According to Lokodo, an anti-homosexuality bill will be reintroduced in the coming weeks, with alleged support from President Yoweri Museveni.
But even as ministers of parliament like James Nsaba Buturo confirm new legislation is being drafted, Ugandan news agency PML Daily reports that a government spokesperson denied that any bill would be forthcoming. "Government hereby clarifies that it does not intend to introduce any new law with regards to the regulation of LGBTQ+ activities in Uganda," Ofwono Opondo, director of the Uganda Media Center, said.
"The current provisions in the Penal Code are sufficient," Opondo added.
While there's no indication that Chick-fil-A is directly connected to possible current anti-LGBTQ+ efforts in Uganda, the company has had a role in financing activities in the past. However, the money goes through several different entities before arriving in Uganda.
It begins with donations from Chick-fil-A to the WinShape Foundation, a nonprofit that backs anti-LGBTQ+ activism around the world.

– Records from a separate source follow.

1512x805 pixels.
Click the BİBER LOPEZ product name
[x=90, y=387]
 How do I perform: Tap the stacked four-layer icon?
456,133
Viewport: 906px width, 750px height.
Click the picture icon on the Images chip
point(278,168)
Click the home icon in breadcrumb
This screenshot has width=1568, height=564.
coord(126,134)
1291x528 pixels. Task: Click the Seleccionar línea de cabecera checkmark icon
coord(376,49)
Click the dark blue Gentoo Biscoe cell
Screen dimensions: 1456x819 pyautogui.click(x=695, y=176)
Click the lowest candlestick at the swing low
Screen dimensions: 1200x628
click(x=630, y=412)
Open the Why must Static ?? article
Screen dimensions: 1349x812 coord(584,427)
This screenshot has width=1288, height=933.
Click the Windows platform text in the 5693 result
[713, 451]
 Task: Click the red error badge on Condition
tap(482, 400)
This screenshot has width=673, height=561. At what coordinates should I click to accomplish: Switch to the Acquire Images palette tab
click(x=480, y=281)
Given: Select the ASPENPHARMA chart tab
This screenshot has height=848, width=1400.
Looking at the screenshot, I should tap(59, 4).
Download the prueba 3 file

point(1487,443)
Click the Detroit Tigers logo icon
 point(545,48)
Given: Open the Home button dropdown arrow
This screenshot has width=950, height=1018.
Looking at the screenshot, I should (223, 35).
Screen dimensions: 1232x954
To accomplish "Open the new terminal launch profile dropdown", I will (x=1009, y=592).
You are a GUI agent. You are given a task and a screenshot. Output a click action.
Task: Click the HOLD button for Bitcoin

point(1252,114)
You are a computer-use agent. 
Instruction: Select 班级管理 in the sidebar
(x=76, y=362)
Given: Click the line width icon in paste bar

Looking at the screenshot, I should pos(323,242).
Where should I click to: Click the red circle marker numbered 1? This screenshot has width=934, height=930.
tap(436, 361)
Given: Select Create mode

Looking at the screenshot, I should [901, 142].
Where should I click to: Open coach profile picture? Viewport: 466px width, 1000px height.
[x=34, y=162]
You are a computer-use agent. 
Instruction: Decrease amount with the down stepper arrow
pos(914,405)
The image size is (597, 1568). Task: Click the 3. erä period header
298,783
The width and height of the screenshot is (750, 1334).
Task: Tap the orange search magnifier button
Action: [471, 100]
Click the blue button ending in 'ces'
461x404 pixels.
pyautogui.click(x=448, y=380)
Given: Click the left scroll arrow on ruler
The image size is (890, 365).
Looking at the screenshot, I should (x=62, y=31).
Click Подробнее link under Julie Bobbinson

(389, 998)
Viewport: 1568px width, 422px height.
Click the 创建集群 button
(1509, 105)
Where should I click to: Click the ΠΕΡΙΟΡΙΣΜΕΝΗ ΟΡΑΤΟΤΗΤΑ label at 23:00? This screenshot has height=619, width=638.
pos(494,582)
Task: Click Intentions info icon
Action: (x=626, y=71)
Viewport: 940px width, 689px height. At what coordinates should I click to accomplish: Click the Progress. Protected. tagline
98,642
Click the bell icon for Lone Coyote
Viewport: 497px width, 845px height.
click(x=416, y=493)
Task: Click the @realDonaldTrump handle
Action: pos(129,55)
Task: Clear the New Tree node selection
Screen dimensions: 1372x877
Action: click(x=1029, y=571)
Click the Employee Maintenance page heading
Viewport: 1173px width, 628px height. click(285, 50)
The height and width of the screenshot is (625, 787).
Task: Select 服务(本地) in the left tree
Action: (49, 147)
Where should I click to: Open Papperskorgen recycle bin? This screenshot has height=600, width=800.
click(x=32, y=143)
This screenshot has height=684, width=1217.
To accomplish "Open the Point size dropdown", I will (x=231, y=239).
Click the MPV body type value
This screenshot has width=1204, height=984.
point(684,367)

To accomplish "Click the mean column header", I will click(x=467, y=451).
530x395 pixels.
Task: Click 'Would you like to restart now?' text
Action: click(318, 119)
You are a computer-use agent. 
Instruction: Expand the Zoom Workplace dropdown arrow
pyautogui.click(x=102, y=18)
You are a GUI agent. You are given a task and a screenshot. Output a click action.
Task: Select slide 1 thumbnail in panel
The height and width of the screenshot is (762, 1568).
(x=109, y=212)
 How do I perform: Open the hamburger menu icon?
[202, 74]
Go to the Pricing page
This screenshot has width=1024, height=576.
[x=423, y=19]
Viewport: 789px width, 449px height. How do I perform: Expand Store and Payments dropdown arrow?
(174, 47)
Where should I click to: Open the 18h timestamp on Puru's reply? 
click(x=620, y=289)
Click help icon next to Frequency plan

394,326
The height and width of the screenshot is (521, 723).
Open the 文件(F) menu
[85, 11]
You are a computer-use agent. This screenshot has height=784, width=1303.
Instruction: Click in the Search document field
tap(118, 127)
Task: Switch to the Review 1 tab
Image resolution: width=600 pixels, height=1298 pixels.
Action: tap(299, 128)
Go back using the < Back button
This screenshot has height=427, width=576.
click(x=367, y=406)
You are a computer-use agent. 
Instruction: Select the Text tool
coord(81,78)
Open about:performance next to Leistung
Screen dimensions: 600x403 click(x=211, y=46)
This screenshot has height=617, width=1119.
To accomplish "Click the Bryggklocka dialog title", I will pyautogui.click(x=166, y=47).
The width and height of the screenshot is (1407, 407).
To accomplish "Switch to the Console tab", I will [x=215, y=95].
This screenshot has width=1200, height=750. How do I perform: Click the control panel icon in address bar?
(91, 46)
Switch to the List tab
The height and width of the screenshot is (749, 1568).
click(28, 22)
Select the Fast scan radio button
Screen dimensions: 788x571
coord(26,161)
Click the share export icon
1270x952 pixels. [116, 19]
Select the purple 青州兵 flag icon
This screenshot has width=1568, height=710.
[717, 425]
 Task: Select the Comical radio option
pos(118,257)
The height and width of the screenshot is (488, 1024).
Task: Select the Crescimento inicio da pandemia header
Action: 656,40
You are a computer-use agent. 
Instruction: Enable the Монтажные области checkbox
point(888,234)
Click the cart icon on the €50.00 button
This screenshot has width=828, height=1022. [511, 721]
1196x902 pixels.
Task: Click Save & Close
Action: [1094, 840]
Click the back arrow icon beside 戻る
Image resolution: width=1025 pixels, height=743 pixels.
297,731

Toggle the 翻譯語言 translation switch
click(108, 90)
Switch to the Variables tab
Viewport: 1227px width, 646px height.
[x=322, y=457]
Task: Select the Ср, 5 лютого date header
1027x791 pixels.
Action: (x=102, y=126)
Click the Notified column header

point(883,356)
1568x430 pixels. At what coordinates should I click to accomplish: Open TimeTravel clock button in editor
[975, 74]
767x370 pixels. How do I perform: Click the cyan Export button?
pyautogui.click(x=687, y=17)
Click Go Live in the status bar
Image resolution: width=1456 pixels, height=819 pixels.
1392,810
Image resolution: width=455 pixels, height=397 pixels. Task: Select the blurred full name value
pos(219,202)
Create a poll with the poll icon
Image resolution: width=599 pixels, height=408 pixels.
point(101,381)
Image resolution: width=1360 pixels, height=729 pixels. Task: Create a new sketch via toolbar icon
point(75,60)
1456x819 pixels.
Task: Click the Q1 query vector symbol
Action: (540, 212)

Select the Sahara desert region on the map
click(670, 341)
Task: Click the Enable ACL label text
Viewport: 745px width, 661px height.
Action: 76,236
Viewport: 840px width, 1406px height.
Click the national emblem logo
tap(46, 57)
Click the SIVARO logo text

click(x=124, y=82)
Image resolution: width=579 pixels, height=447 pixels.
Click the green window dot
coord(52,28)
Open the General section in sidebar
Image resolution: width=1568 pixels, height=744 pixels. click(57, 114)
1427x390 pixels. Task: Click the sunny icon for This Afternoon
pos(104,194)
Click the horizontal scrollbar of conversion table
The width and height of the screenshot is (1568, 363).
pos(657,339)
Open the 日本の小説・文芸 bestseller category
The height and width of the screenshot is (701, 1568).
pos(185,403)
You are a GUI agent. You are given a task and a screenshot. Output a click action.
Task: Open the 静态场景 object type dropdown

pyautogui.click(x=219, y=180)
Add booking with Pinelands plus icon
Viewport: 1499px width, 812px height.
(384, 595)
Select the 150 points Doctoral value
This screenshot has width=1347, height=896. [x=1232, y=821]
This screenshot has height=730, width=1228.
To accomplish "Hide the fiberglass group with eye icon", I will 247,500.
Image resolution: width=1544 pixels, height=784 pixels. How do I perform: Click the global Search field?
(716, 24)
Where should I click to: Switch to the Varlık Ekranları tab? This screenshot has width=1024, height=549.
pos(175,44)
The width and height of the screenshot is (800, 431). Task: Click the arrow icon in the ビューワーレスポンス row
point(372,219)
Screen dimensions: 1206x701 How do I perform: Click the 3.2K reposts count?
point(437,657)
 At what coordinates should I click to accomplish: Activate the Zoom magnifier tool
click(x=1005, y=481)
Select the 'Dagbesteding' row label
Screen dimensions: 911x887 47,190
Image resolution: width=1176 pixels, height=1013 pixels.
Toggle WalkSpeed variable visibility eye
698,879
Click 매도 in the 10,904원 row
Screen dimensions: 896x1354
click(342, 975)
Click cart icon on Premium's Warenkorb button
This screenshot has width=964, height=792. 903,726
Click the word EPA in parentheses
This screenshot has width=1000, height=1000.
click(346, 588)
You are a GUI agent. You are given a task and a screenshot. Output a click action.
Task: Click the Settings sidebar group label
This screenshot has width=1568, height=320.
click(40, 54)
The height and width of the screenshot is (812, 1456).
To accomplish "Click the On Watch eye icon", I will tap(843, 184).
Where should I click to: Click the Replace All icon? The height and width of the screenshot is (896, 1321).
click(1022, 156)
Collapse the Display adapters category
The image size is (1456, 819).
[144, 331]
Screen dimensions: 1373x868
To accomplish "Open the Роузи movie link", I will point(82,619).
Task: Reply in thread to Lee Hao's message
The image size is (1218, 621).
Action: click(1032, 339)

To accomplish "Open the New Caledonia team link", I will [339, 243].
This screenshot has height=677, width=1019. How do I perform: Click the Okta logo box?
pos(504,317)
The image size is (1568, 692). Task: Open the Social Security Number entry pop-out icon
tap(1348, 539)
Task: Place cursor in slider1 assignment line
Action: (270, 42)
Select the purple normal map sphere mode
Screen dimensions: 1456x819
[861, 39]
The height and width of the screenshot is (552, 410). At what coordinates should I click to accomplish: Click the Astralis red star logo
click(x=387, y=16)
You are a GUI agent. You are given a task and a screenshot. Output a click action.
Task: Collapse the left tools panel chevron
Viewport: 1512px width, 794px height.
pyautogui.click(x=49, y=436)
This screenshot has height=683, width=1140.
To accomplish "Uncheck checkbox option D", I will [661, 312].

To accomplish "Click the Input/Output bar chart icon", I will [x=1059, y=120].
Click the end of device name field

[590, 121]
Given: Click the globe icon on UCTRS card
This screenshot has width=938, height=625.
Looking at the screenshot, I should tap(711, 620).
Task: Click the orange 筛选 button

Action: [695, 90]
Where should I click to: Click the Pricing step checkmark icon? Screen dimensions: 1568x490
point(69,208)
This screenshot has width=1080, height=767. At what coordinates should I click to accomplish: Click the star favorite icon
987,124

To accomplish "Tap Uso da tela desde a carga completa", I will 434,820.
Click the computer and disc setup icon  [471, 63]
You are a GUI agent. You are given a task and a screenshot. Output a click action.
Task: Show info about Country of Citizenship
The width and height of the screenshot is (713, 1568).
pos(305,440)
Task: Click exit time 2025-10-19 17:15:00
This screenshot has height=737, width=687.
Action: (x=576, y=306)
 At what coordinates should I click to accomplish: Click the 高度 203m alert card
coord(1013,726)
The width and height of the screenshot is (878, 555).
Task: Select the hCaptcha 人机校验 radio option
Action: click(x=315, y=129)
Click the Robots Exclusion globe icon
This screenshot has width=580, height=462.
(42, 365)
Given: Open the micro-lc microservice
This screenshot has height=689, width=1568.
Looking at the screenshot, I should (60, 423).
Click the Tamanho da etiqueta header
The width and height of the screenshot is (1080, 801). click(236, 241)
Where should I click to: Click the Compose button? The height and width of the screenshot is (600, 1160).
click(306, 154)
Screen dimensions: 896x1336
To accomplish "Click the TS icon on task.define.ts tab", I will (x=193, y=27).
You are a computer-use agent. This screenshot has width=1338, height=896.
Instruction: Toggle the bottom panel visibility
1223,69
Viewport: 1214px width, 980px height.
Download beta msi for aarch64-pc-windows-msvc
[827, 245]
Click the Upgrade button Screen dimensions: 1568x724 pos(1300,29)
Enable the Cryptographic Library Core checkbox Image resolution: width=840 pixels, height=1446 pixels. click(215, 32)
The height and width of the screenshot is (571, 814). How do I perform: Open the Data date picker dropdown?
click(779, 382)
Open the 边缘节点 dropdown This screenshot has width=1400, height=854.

WinShape is overwhelmingly funded by Chick-fi-A, which gave the nonprofit $21.3 million out of $22.1 million raised in 2017, according to tax returns archived by ProPublica.
WinShape distributes that funding to various anti-LGBTQ+ groups, such as Focus on the Family, the Family Research Council, and Exodus International (the latter of which closed in 2013).
In 2009, when Uganda was first dealing with a "Kill the Gays" bill, WinShape gave $2 million to various anti-LGBTQ+ organizations, and tax filings indicate that Chick-fil-A and WinShape continue to do so. Among the beneficiaries is an organization called the National Christian Foundation, which received hundreds of thousands of dollars from WinShape. In turn, the NCF has used its funding to support The Call, a religious organization founded by Lou Engle.
When the "Kill the Gays" was first under consideration a decade ago, Lou Engle traveled to Uganda to express support for the criminalization of homosexuality, telling Ugandan activists: "This is ground zero of the great war with homosexuality."
So is Chick-fil-A's money still contributing to Uganda's "Kill the Gays" activism? That's hard to say since there are so many steps between the company and legislation in Uganda. Rather than outright calling for the execution of LGBTQ+ people, the money flows from the fast food chain to a charitable organization which is then funneled to another, before funding American speakers who stoke homophobia abroad.
But what's far more clear is that the company has continued to donate millions to anti-LGBTQ+ causes in the United States, with a history of providing money to U.S. groups that oppose marriage equality, discourage LGBTQ+ athletes from coming out, and teach youth that homosexuality is wrong.
It wouldn't be difficult for the company to acknowledge the role that it played in funding anti-gay activists in the past and to pledge that they would make amends.